▸ **Task**
Below are the records; locate each line with the word "icon" and copy it.

▸ **The records**

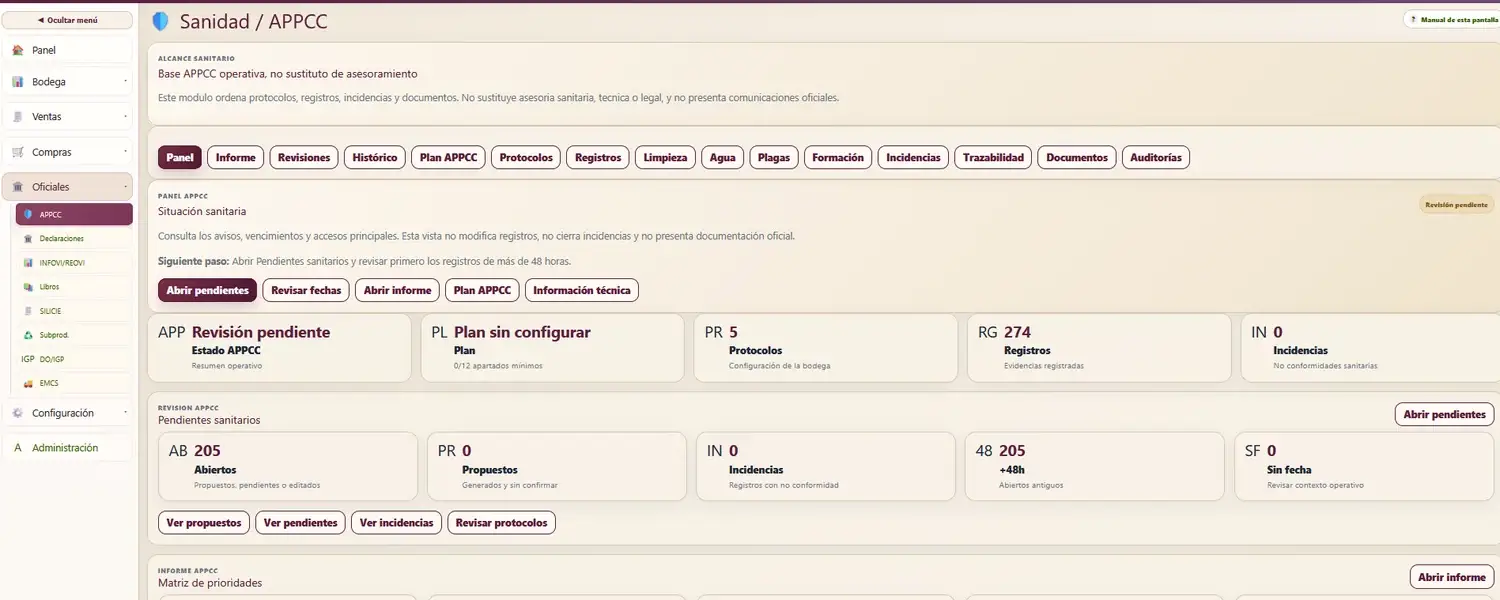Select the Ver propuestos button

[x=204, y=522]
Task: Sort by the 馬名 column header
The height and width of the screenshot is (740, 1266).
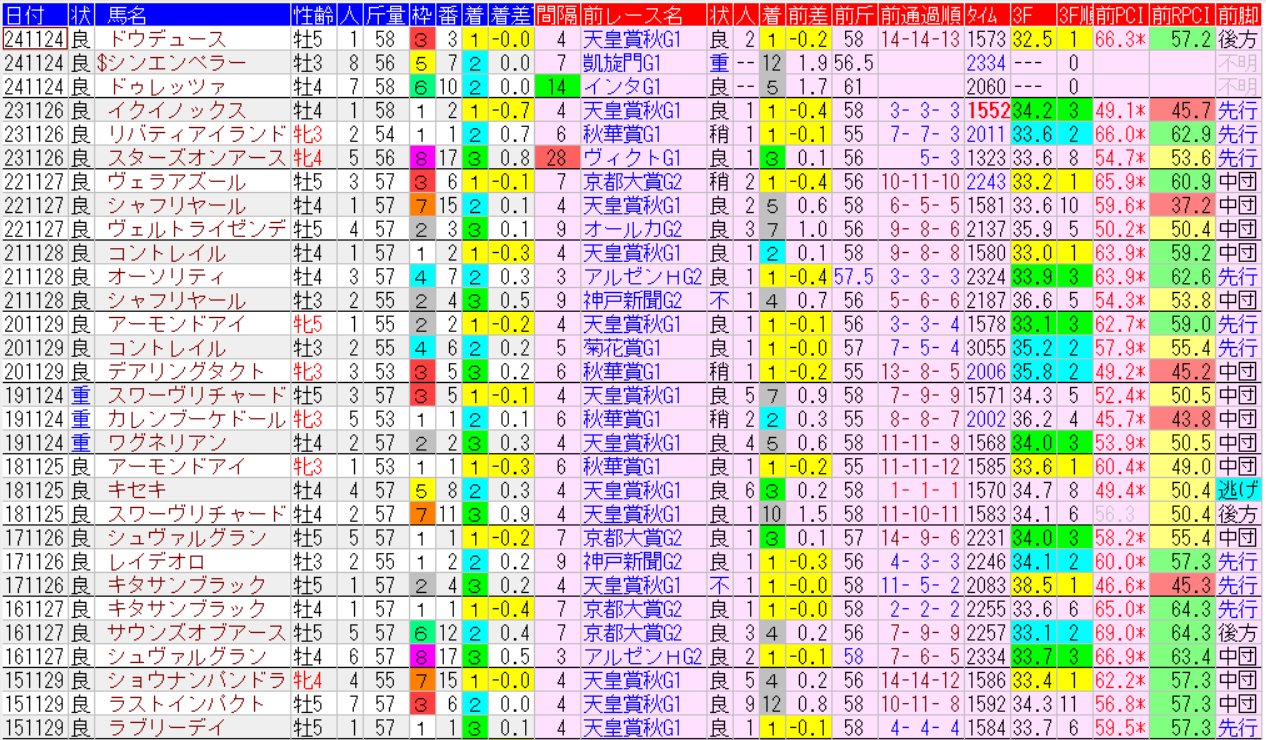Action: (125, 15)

==

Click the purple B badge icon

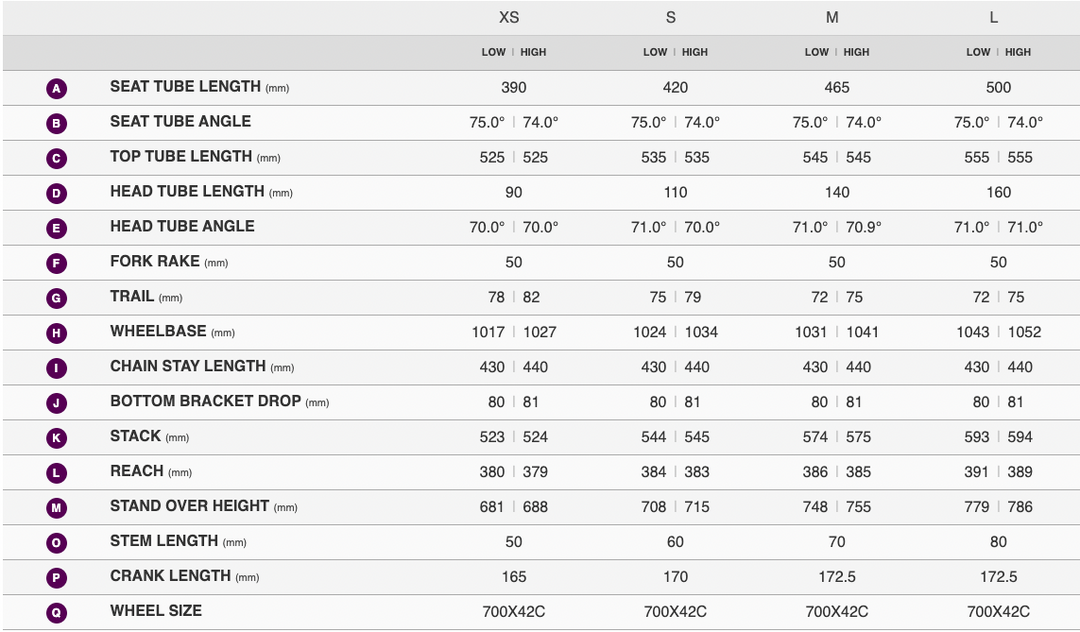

--

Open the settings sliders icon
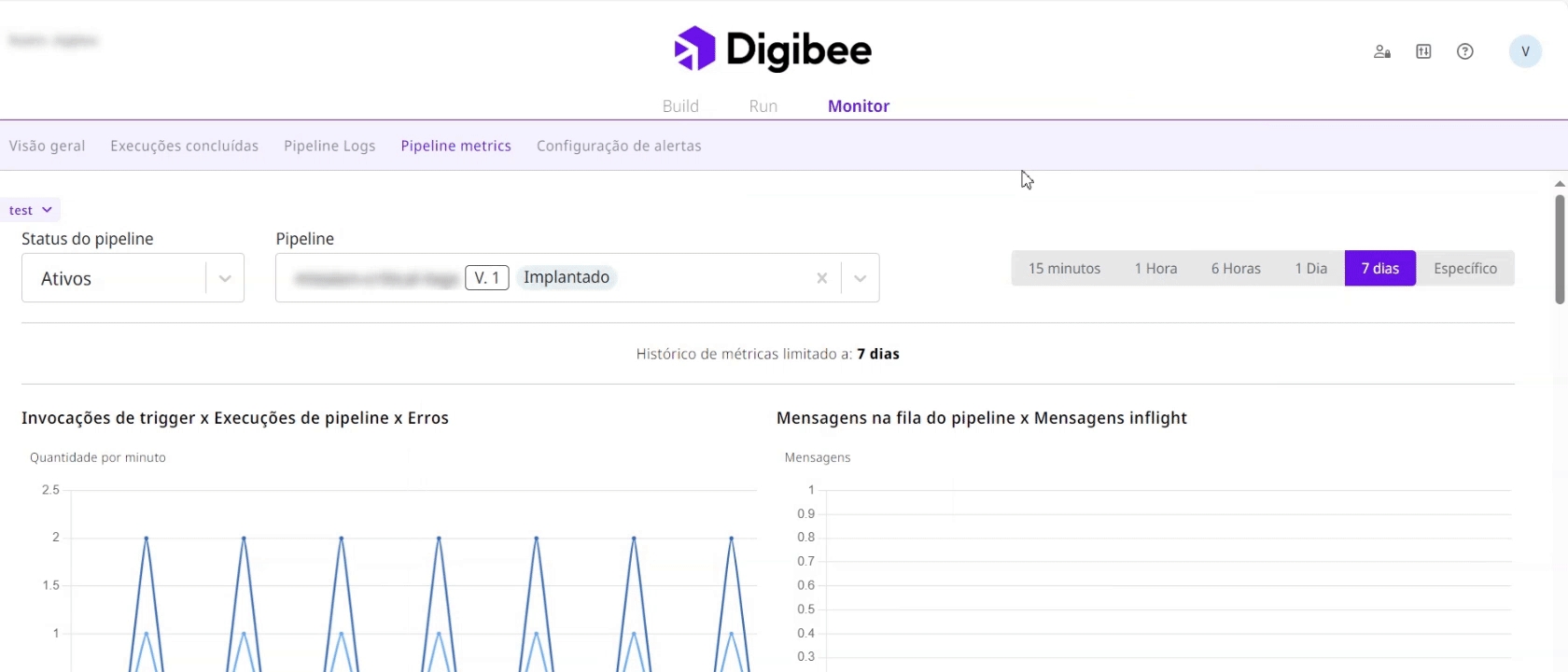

▸ **Solution to this exercise**
Click the purple B badge icon
Open the settings sliders icon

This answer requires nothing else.